What the task requires
Find the lines of data that contain the string "after", then list them.

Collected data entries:
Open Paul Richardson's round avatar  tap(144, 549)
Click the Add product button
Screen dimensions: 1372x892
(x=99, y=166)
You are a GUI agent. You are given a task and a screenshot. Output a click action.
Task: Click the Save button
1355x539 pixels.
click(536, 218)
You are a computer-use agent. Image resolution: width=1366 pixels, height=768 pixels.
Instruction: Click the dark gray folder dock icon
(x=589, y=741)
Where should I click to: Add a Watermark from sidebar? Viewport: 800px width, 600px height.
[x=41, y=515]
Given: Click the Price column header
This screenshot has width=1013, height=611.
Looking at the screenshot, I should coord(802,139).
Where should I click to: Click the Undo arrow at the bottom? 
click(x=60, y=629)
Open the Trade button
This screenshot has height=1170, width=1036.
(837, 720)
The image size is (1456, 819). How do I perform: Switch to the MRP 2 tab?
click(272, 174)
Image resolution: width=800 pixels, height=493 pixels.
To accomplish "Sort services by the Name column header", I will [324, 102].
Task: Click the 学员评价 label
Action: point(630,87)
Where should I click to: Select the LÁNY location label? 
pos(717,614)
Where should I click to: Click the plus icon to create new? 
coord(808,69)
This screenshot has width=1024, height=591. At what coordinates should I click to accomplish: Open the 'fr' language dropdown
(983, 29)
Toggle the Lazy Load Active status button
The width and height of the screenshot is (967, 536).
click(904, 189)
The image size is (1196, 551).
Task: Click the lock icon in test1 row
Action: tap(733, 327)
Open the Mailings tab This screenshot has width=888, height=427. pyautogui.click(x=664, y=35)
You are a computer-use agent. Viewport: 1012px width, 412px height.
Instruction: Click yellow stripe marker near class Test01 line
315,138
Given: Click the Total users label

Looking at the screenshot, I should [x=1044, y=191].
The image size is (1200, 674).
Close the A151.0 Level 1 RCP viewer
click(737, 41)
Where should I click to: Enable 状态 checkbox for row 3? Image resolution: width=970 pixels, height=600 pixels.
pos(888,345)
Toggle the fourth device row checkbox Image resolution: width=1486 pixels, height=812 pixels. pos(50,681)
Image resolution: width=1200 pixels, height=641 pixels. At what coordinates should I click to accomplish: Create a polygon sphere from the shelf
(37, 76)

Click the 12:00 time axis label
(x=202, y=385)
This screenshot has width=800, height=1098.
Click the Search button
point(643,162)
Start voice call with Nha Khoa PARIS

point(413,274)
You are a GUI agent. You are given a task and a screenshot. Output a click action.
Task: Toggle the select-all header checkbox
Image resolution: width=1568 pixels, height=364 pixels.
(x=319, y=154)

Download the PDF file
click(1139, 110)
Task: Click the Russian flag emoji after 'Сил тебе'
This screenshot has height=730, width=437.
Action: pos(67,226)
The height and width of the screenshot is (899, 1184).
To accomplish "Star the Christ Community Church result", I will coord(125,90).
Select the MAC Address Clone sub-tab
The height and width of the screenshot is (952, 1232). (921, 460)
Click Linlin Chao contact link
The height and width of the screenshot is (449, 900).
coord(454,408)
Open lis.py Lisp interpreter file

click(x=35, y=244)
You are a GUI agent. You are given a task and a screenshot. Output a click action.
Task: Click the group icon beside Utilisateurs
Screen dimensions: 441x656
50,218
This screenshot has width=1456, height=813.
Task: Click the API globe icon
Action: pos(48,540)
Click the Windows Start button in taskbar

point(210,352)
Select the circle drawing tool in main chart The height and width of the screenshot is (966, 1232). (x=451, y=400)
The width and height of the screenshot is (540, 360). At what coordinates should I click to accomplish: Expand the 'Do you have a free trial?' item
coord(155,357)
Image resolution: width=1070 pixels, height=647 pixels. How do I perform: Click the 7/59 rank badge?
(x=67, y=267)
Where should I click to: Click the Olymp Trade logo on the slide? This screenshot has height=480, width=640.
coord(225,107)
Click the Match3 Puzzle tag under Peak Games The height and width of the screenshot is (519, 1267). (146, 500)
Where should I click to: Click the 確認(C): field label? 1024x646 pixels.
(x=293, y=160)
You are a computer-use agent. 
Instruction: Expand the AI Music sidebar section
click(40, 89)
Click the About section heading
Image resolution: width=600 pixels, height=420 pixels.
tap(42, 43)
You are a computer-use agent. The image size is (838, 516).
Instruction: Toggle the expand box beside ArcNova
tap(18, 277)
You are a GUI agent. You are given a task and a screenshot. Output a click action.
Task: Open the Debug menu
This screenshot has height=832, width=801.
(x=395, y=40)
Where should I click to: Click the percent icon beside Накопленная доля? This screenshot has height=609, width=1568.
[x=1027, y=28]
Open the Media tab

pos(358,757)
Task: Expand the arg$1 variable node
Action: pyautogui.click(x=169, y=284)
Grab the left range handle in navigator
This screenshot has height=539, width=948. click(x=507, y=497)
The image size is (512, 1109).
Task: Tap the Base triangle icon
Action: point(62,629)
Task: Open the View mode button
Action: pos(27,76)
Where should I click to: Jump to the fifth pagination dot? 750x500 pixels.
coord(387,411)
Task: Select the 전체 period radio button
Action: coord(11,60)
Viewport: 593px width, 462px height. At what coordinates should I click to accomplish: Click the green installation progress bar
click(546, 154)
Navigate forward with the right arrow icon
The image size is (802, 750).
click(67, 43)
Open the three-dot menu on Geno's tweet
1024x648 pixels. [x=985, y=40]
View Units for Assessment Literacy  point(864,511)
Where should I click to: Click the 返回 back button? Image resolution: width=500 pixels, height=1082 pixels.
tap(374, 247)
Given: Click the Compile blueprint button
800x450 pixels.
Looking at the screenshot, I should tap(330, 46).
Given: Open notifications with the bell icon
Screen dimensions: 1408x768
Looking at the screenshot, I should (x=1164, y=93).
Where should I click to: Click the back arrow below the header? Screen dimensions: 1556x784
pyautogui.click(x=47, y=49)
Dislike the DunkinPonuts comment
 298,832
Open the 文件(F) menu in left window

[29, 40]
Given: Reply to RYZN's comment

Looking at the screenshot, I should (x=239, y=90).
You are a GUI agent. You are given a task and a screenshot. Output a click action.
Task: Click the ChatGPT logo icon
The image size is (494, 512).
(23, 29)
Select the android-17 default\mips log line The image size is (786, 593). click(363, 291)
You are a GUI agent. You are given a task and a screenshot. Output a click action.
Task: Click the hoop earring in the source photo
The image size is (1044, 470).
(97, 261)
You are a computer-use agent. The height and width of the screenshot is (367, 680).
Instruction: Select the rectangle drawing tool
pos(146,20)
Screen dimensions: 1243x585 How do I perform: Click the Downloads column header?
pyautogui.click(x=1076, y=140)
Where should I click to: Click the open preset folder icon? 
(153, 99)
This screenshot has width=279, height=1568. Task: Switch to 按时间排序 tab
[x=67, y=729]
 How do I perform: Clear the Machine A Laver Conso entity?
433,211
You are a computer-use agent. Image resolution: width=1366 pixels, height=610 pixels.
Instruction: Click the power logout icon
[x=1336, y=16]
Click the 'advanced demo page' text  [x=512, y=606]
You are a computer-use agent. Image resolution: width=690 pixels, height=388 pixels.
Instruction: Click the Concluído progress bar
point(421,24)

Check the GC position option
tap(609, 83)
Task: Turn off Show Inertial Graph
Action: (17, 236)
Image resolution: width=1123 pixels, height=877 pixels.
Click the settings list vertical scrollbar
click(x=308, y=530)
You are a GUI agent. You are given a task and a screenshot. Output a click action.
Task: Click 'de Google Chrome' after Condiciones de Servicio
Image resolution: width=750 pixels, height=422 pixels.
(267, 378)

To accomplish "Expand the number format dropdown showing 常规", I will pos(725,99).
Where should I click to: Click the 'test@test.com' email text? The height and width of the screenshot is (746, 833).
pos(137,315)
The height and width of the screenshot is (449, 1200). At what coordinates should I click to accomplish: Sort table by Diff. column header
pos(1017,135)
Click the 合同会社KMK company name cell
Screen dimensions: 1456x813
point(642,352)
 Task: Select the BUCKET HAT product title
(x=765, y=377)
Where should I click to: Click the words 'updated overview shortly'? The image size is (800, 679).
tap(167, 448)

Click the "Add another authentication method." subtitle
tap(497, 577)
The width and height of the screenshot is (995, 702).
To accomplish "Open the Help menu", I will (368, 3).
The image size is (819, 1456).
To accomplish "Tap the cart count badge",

Solution for this problem
Task: Click the Russian flag emoji after 'Сил тебе'
Task: Click 'de Google Chrome' after Condiciones de Servicio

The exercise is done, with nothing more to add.